# Instructions for the task
Begin at the first line of the records below and, please, give each line again exactly until the line with "Viewport: 1000px width, 650px height." is included.

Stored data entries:
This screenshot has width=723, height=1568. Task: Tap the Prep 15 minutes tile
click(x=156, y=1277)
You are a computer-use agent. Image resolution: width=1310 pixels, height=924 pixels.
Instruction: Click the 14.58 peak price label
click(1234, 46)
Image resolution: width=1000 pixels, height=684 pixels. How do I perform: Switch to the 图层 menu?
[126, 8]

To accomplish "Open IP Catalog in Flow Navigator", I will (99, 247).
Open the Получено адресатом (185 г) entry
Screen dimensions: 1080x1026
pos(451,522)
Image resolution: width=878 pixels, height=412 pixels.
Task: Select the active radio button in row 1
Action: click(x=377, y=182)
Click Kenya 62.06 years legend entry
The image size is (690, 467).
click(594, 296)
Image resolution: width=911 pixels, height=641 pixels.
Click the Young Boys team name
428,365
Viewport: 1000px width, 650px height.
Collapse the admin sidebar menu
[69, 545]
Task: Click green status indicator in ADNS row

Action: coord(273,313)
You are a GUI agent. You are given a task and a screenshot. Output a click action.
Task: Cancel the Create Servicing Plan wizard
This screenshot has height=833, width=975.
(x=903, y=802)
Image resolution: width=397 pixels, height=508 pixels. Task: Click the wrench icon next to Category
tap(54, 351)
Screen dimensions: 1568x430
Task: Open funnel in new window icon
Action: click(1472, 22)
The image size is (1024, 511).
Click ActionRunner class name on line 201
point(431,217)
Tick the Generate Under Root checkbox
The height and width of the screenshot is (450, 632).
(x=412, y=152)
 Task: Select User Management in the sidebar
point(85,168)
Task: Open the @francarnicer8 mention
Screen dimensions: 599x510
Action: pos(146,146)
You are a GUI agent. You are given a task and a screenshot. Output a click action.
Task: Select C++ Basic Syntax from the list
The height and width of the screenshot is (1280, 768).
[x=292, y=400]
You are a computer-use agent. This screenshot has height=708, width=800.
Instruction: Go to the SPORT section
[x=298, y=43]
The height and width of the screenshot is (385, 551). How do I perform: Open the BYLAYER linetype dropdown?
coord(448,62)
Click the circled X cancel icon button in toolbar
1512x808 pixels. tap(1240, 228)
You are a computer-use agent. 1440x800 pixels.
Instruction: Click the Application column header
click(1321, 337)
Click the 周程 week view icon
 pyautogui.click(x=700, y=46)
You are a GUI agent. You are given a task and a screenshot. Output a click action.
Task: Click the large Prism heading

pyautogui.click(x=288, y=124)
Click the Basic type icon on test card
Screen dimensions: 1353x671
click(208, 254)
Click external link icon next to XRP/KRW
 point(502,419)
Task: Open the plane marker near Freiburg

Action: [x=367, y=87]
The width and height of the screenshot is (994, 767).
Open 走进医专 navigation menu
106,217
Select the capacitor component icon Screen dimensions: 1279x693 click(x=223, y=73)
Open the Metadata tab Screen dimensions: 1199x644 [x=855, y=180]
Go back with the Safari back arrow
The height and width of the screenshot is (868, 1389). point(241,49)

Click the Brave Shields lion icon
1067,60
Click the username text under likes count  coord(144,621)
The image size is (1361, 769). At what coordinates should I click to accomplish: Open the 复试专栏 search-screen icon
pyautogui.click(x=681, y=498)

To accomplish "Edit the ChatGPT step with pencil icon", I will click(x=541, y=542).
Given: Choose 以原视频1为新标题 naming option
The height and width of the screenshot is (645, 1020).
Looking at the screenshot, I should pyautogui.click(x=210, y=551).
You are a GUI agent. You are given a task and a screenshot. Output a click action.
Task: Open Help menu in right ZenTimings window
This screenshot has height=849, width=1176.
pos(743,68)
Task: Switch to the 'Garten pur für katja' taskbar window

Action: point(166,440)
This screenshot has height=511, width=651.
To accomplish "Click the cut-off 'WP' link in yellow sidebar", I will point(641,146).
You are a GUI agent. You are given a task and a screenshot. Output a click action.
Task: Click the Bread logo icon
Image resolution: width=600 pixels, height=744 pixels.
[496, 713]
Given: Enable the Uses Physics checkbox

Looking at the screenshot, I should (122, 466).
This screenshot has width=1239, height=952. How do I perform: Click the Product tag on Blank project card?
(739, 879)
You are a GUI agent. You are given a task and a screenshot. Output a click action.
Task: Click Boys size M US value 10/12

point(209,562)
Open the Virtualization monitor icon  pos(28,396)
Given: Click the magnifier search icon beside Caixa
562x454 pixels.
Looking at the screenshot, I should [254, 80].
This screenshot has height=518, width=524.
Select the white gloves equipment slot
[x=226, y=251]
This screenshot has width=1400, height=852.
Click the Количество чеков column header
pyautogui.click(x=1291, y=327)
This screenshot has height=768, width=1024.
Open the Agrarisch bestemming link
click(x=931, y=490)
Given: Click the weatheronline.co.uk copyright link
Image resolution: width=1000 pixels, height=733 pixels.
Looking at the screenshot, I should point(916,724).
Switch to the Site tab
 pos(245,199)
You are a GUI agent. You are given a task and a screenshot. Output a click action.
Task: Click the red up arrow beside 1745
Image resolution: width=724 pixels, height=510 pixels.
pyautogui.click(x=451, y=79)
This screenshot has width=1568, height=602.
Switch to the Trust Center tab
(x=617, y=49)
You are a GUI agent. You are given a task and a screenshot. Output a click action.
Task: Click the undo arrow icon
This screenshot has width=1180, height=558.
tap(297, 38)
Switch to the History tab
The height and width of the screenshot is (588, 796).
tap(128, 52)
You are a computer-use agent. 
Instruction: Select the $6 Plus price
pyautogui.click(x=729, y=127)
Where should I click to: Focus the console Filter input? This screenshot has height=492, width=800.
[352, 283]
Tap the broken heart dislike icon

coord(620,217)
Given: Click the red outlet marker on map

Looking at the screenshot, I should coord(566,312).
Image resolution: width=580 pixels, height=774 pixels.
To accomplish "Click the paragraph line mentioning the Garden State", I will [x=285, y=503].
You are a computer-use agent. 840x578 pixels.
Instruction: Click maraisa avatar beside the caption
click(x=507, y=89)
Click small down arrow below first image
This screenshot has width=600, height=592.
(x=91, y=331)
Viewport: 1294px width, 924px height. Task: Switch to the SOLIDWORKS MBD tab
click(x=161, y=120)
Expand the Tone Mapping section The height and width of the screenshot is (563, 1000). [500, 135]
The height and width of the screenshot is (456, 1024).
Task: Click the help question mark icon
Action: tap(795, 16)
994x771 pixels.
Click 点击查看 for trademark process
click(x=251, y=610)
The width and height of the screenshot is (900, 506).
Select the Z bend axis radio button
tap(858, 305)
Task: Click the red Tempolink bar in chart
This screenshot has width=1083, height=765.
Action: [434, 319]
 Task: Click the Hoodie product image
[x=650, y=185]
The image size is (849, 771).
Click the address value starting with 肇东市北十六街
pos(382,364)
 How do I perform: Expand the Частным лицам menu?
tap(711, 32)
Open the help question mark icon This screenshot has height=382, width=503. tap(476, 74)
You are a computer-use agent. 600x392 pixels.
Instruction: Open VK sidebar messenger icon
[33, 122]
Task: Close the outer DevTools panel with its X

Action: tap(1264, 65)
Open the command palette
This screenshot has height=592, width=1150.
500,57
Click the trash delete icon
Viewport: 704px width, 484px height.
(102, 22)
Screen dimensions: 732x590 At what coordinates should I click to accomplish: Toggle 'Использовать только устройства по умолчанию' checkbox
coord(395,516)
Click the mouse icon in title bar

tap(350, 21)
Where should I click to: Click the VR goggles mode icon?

# Solved exercise
This screenshot has width=723, height=1568. Task: Tap the Prep 15 minutes tile
click(x=156, y=1277)
You are a computer-use agent. Image resolution: width=1310 pixels, height=924 pixels.
Instruction: Click the 14.58 peak price label
click(1234, 46)
Image resolution: width=1000 pixels, height=684 pixels. How do I perform: Switch to the 图层 menu?
[126, 8]

To accomplish "Open IP Catalog in Flow Navigator", I will (99, 247).
Open the Получено адресатом (185 г) entry
Screen dimensions: 1080x1026
pos(451,522)
Image resolution: width=878 pixels, height=412 pixels.
Task: Select the active radio button in row 1
Action: click(x=377, y=182)
Click Kenya 62.06 years legend entry
The image size is (690, 467).
click(594, 296)
Image resolution: width=911 pixels, height=641 pixels.
Click the Young Boys team name
428,365
Viewport: 1000px width, 650px height.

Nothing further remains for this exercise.